Research indicates that practices, procedures, and programs that effectively promote student persistence to graduation are also likely to promote student learning (academic achievement), higher-level thinking, and positive attitudinal change (e.g., attitude toward diversity). Three retention-promoting principles, in particular, appear to me to be the most conceptually compelling and empirically well supported are (1) active involvement/engagement (Astin, 1993), (2) social integration (Tinto 1993), and personal significance/“mattering” (Schlossberg, Lynch, Chickering, 1989). Respectively, these three principles postulate that any institutional policy, procedure, or practice which promotes students’ (a) active involvement, (b) social integration, and (c) personal significance will likely promote their retention. Conversely, any institutional policy, procedure, or practice that leads students to experience passivity (disengagement), social isolation, or depersonalization (marginality or insignificance) will likely promote their attrition.

Serendipitously, these three retention-promoting principles are also essential elements of effective learning (academic achievement)—i.e., learning is enhanced when students are actively engaged in the learning process (McKeachie et al., 1986), when they interact with others to “socially construct” knowledge (Bruffee, 1993), and when they find personal significance (meaning) in what they are learning (Weinstein & Meyer, 1991). Thus, institutional interventions designed to promote student retention may be expected to simultaneously promote student learning.
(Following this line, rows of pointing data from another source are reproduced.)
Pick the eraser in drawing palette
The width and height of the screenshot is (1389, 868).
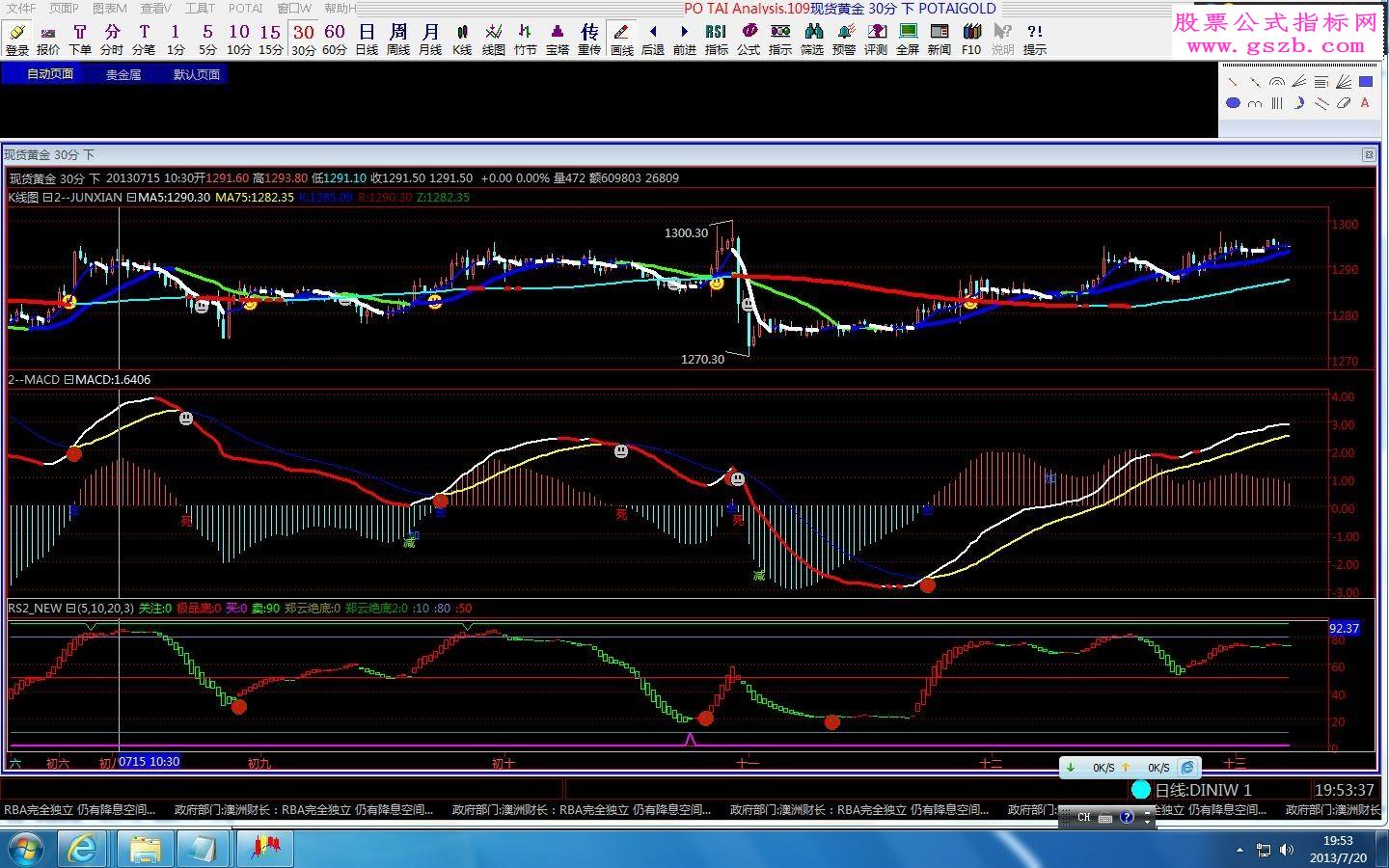pyautogui.click(x=1344, y=103)
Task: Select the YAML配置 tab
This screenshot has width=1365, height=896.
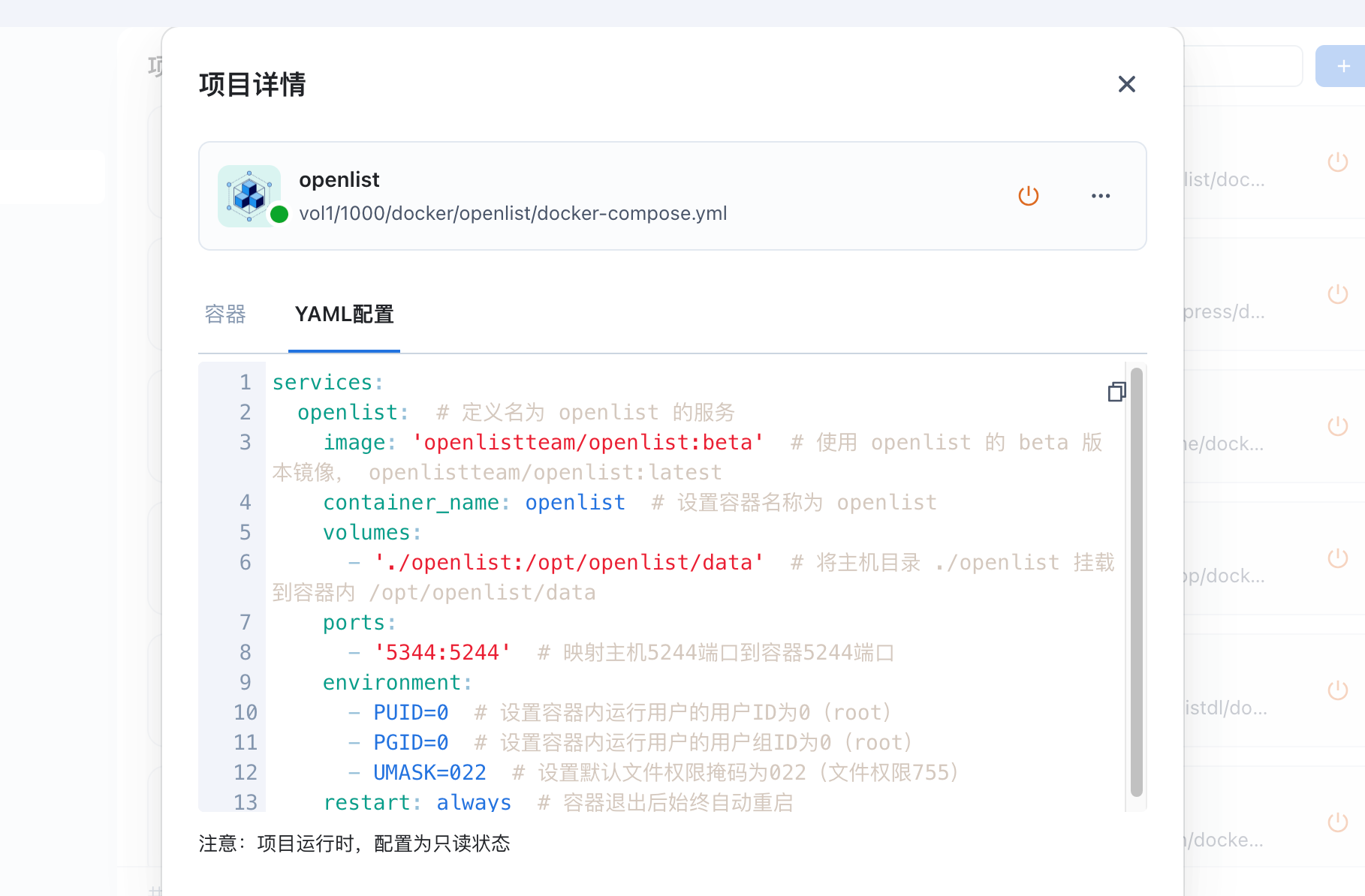Action: tap(344, 314)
This supports the common contention among retention scholars that, “successful retention is nothing more than successful education.”

Thus, the good news is that institutional interventions designed to promote student retention (persistence to graduation) should simultaneously serve to promote student learning and personal development. This symbiotic or synergistic relationship between student learning and student retention supports an oft-cited aphorism of retention scholars: “Successful retention is nothing more than successful education.”

References

Astin, A. W. (1993). What matters in college? San Francisco: Jossey-Bass.

Bruffee, K. A. (1993). Collaborative learning: Higher education, interdependence, and

the authority of knowledge. Baltimore, Md.: Johns Hopkins University Press.

McKeachie, W. J., Pintrich, P., Lin, Y., & Smith, D. (1986). Teaching and learning in the college

classroom: A review of the research literature. Ann Arbor: University of Michigan, NCRIPTAL.

Schlossberg, N. K., Lynch, A. Q., & Chickering, A. W. (1989). Improving higher education

environments for adults: Responsive programs and services from entry to departure. San

Francisco: Jossey-Bass.

Tinto, V. (1993). Leaving college: Rethinking the causes and cures of student attrition

(2nd ed.). Chicago: University of Chicago Press.

Weinstein, C. F., & Meyer, D. K. (1991). Cognitive learning strategies. In R. J. Menges

& M .D. Svinicki (Eds.), College teaching: From theory to practice (pp. 15-26). New

Directions for Teaching and Learning, no. 45. San Francisco: Jossey-Bass.